While the EMA says ‘possible link’ found between the jab and ‘unusual’ blood clots, the UK offers young people alternative shot due to risks.
The embattled AstraZeneca vaccine came under further pressure on Wednesday, as the European Union’s medicines regulator found a possible link between the shot and rare cases of blood clots, while the United Kingdom announced it would offer young people an alternative jab due to the risks.
The European Medicines Agency’s (EMA) widely anticipated verdict on Wednesday followed a review of dozens of reports of an extremely rare clot in the brain, known as cerebral venous sinus thrombosis (CVST), among recipients of the jab.

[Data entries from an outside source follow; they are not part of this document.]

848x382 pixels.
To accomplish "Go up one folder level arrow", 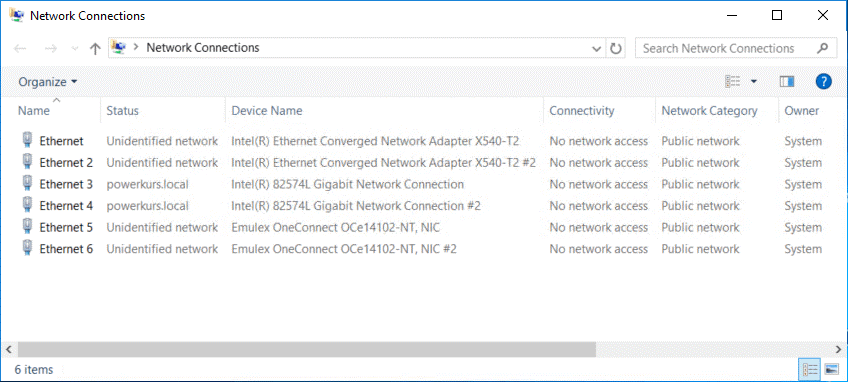I will (95, 48).
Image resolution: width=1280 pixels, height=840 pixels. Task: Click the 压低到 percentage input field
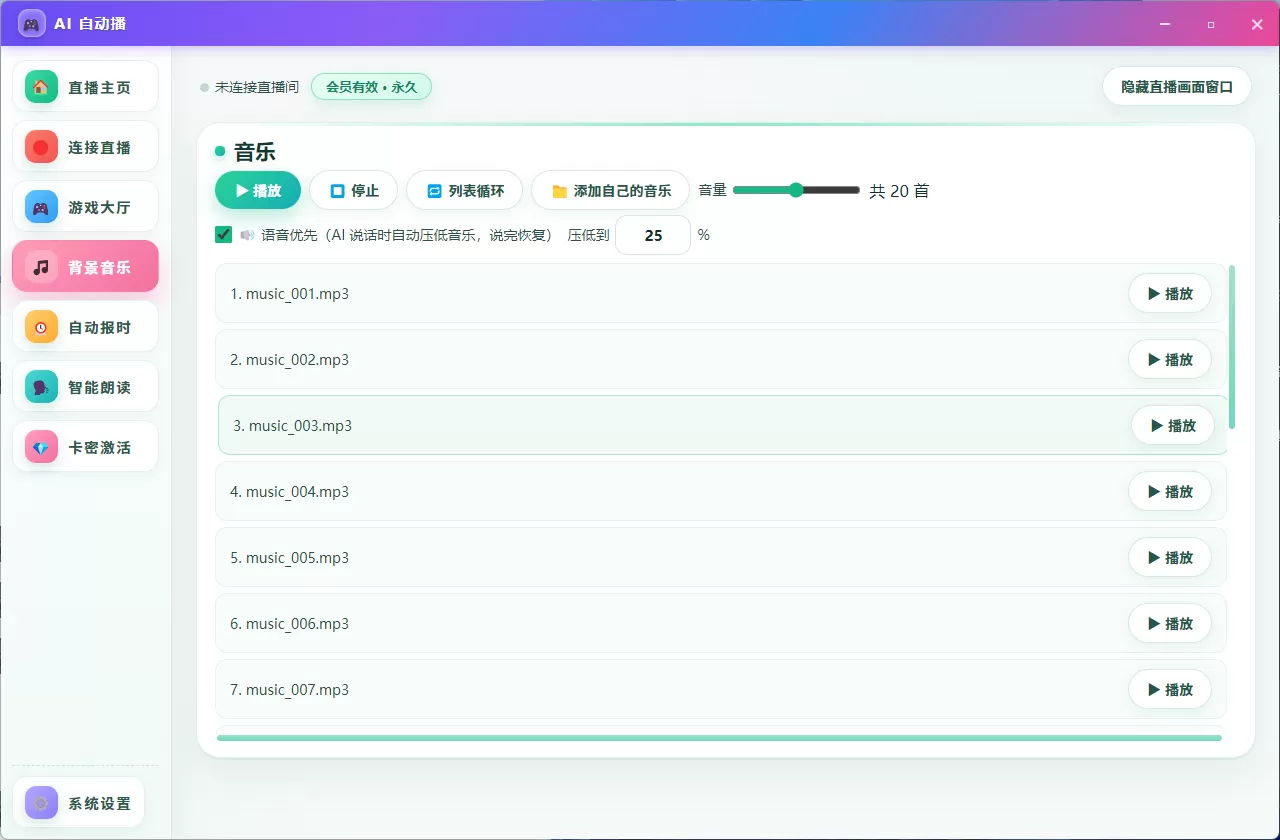tap(653, 235)
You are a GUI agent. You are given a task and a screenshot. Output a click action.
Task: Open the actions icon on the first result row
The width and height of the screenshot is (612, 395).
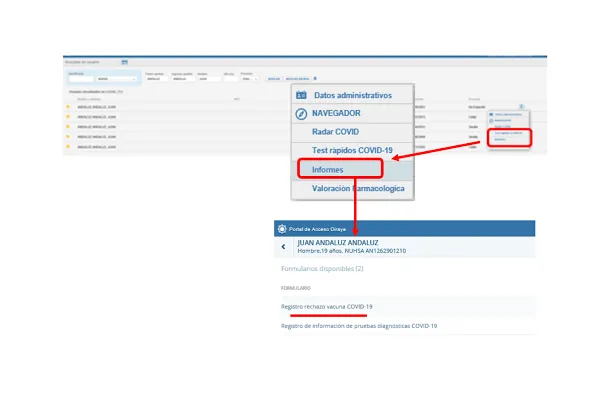[521, 107]
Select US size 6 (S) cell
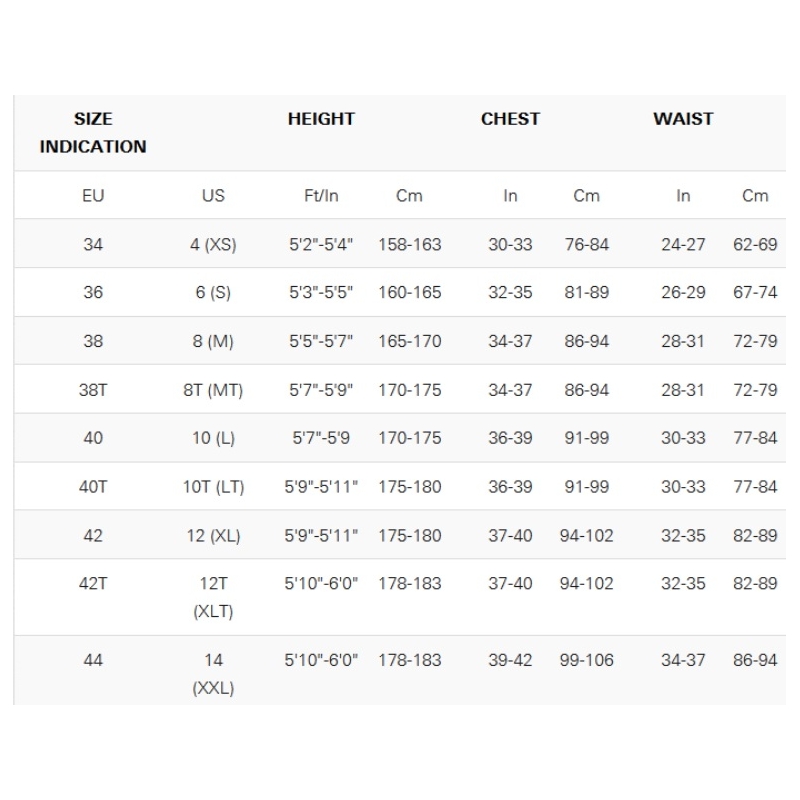This screenshot has width=800, height=800. [x=213, y=293]
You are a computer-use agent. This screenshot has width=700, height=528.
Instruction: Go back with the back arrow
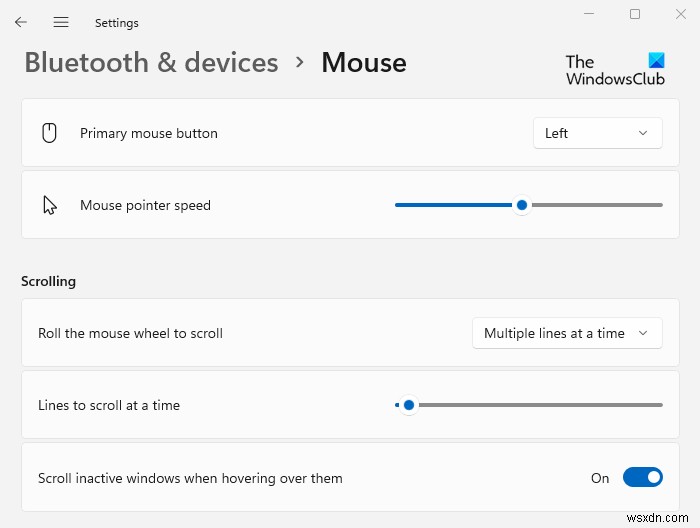pyautogui.click(x=21, y=22)
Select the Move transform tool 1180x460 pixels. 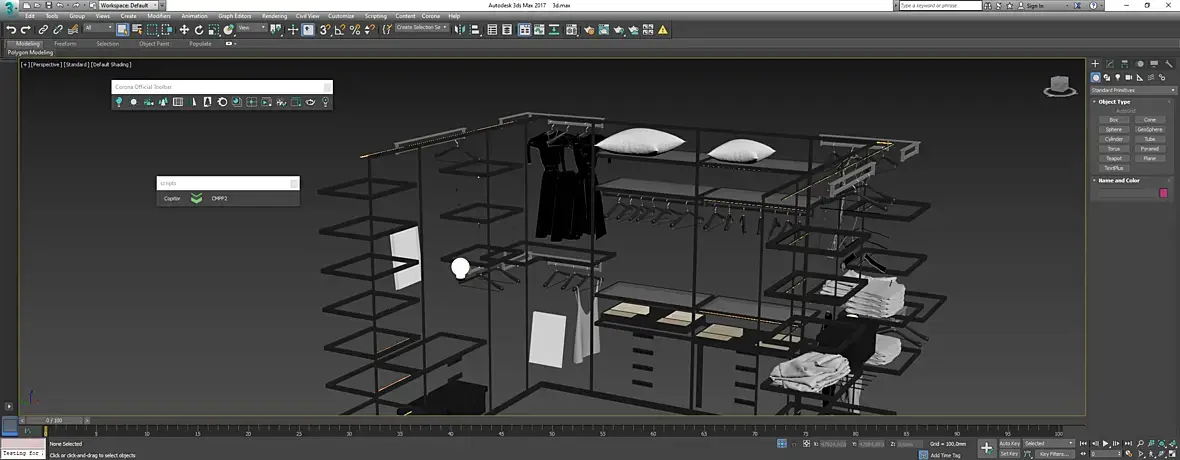tap(184, 30)
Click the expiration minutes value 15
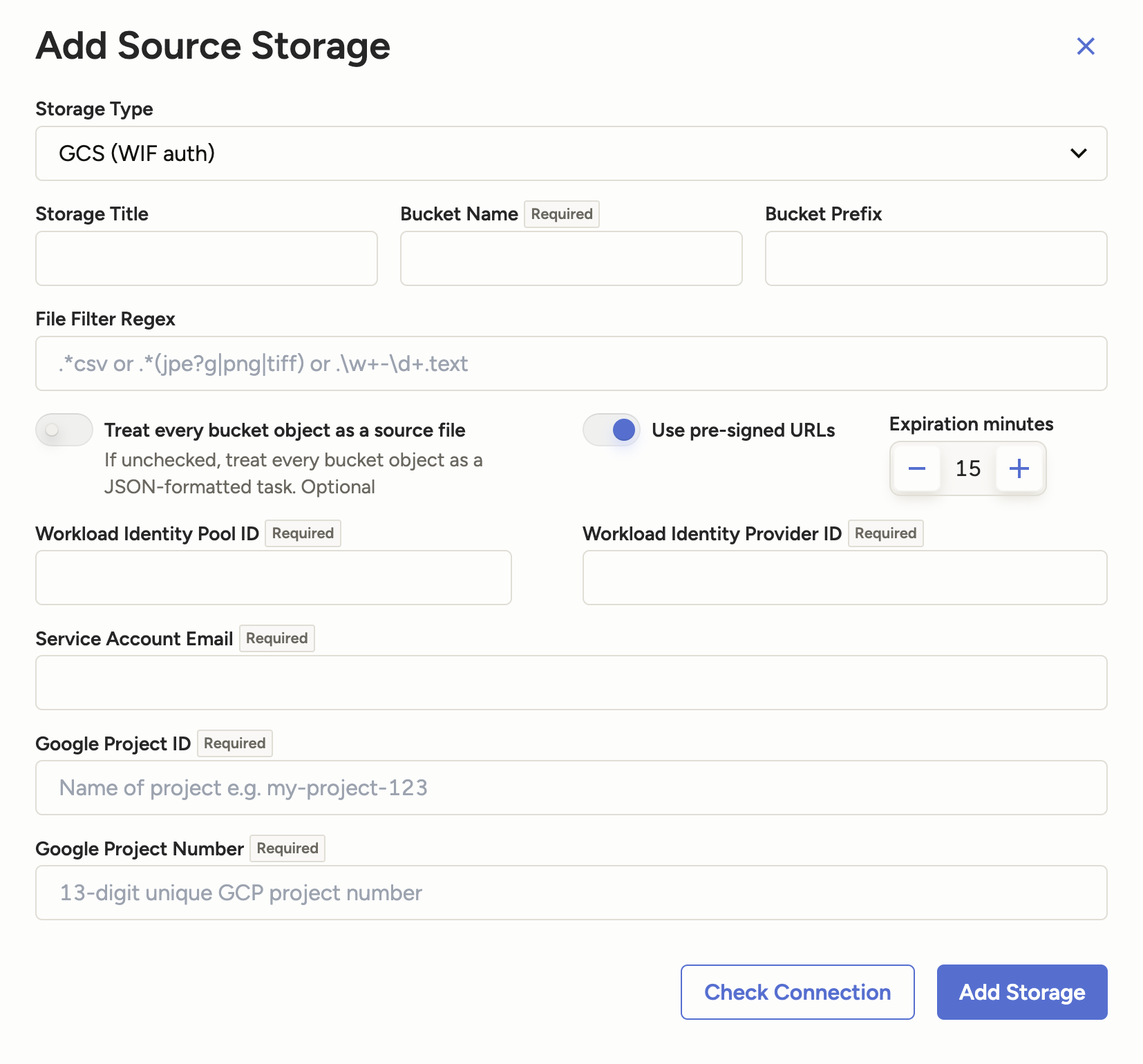 pos(968,468)
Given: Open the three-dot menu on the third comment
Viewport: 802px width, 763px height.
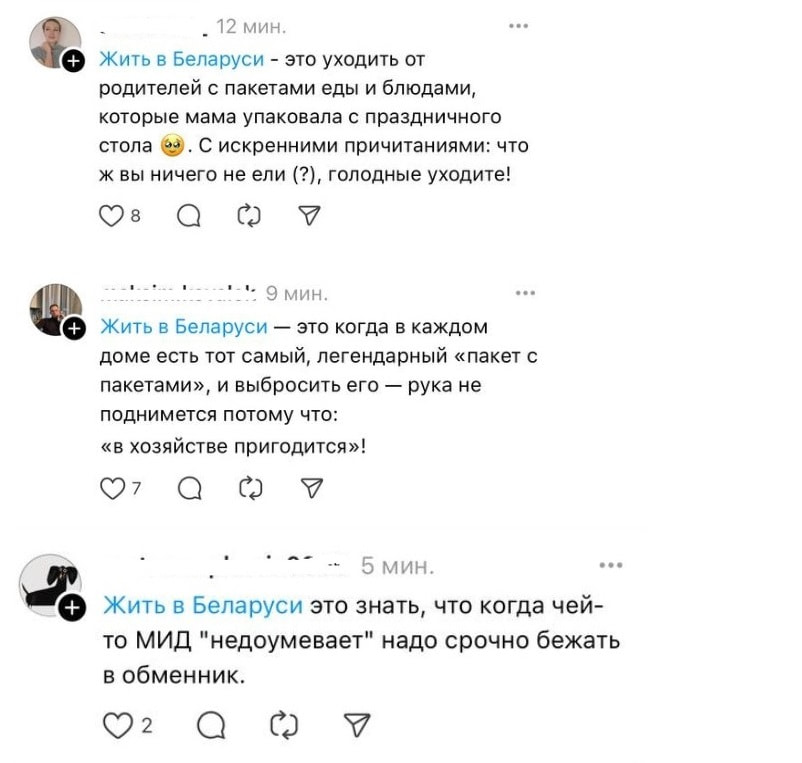Looking at the screenshot, I should 612,564.
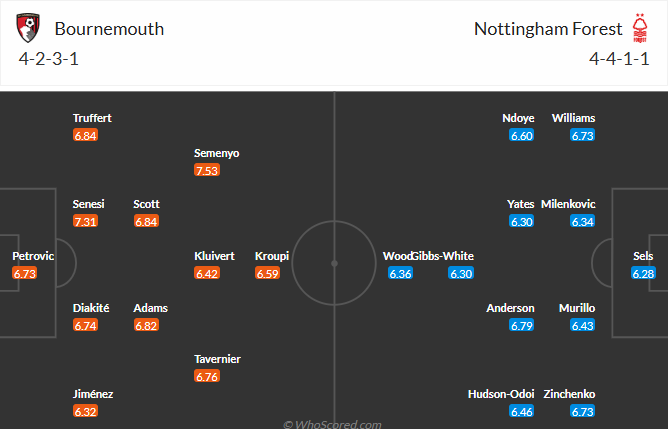Viewport: 669px width, 429px height.
Task: Select Zinchenko's 6.73 rating badge
Action: pyautogui.click(x=583, y=411)
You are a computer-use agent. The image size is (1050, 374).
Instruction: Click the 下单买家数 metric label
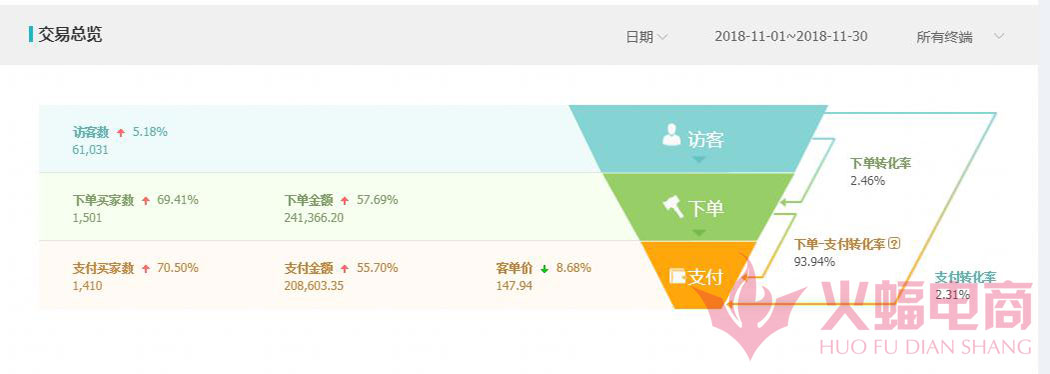pos(103,200)
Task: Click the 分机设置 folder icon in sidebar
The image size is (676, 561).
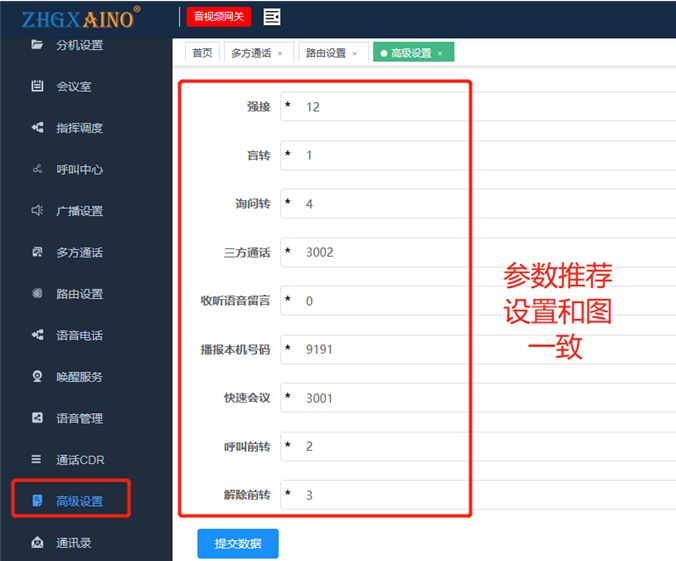Action: click(x=37, y=45)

The regulator said as of Sunday, it had received reports of 169 cases of CVST from the 34 million doses of the shot administered in the European Economic Area.
It concluded that unusual blood clots with low blood platelets should be listed as very rare side effects of the vaccine, but recommended that vaccinations continue in adults, reiterating its stance that the benefits of the shot outweigh any risks.
“EMA is reminding healthcare professionals and people receiving the vaccine to remain aware of the possibility of very rare cases of blood clots combined with low levels of blood platelets occurring within two weeks of vaccination,” the body said in a statement.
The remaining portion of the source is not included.